Lee Harper
This all started with a naked skeleton. I thought it would be a funny macabre version of Elf on the Shelf for the week leading up to Halloween. (Only the skeleton never tattled on you.) For the first two Halloweens his adventures were texted to my son, niece, and nephews while my husband, unbeknownst to me, was putting them on Facebook. Bones garnered his fair share of fans and the project just kept getting more elaborate each Halloween. Being a huge history nerd, I eventually thought I'd incorporate Bones into historical scenes. That change prompted what is now pretty much a year round obsession.
Veering toward more obscure people, situations, and customs married my history fan self with my creative self. The stories you don't hear about in your history classes fascinate me the most. Also, there's something beautiful about skeletons being the great equalizer. They represent all of us, no matter the gender, race, or nationality. Look at Memento Mori, Dia de los Muertos, the Danse Macabre, catacombs, ossuaries and the jeweled saints for examples of our endless fascination with death, bones and mortality.

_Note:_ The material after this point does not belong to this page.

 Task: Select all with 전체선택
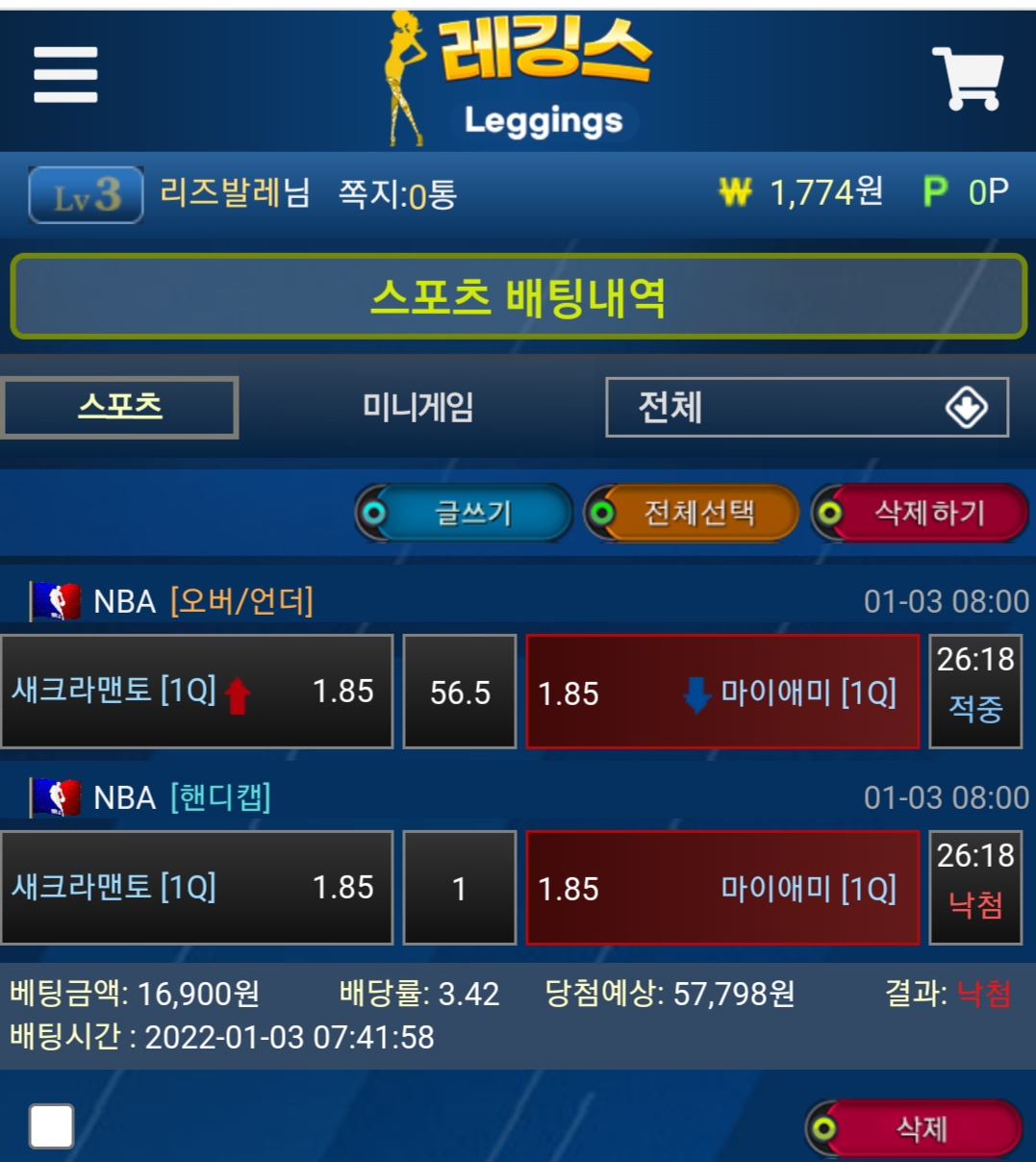(x=693, y=513)
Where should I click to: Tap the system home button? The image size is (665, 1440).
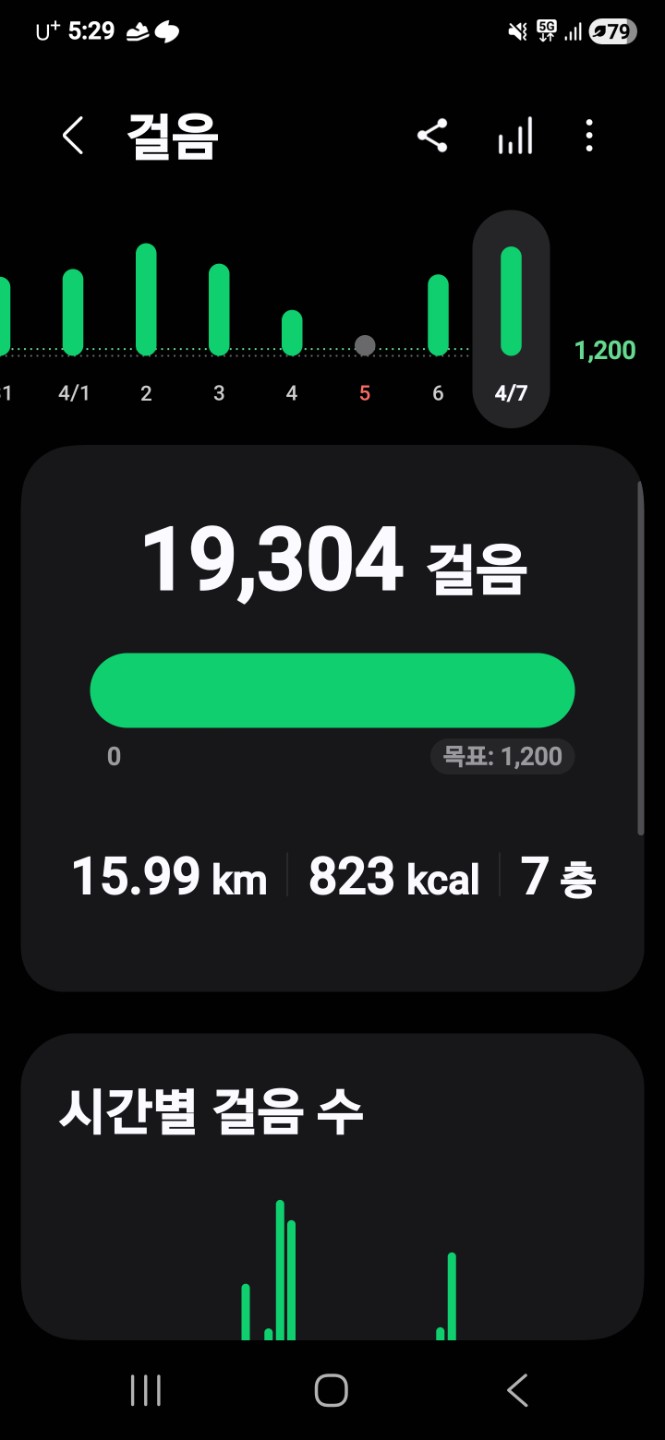331,1390
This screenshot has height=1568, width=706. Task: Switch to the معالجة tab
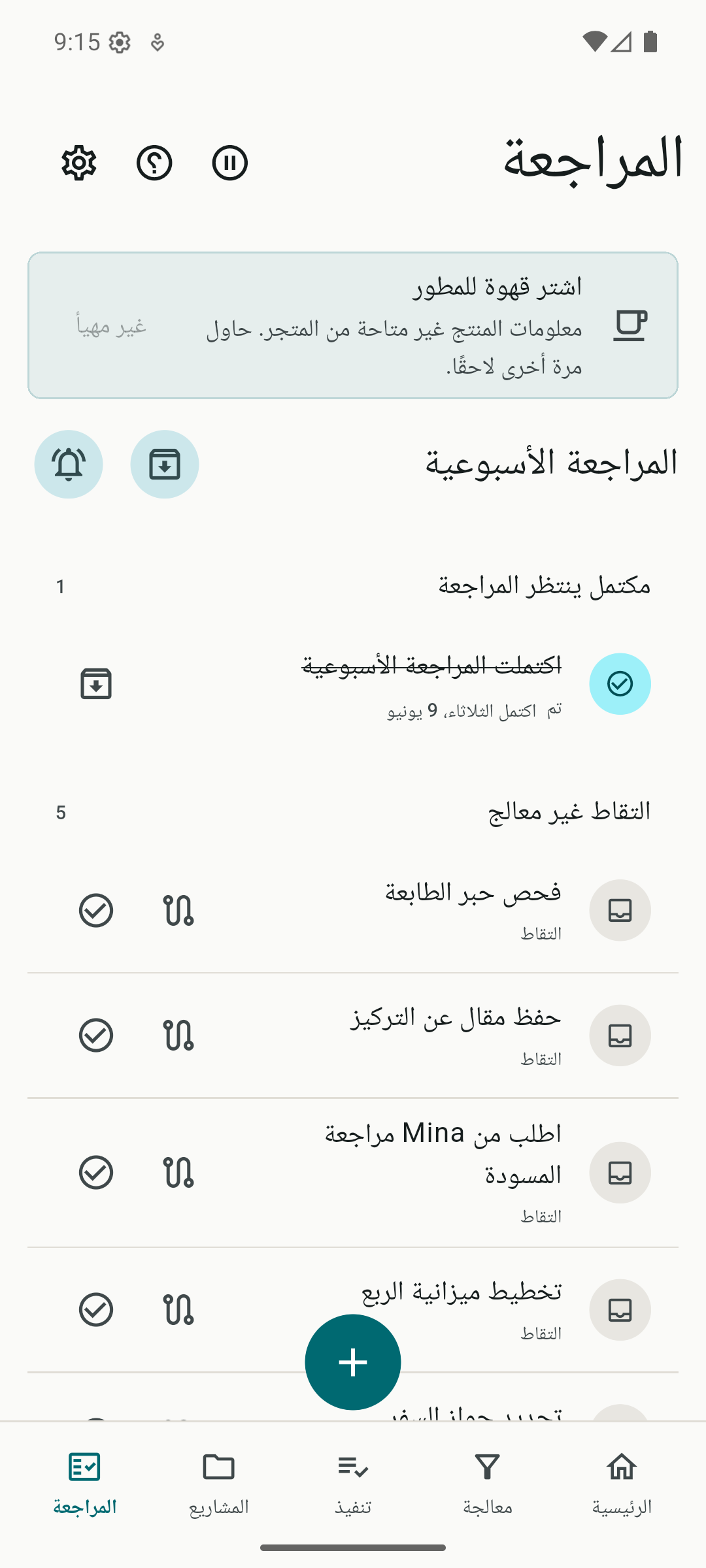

All of the pieces are about real people, events or customs from some point in this crazy world. The more obscure or bizarre the story, the better. I'm only a FAN of history, so every detail in the images may not be correct, but the written descriptions are as close as I can come. Artistic license has definitely been taken in the images. The goal is to bring some of these subjects out of the dark and deliver them with a bit of my interpretation.
I live in Oxford, MS, with my husband, son, 2 dogs, a cat and several chickens. When I'm not making new scenes, I'm a freelance artist and maker of things.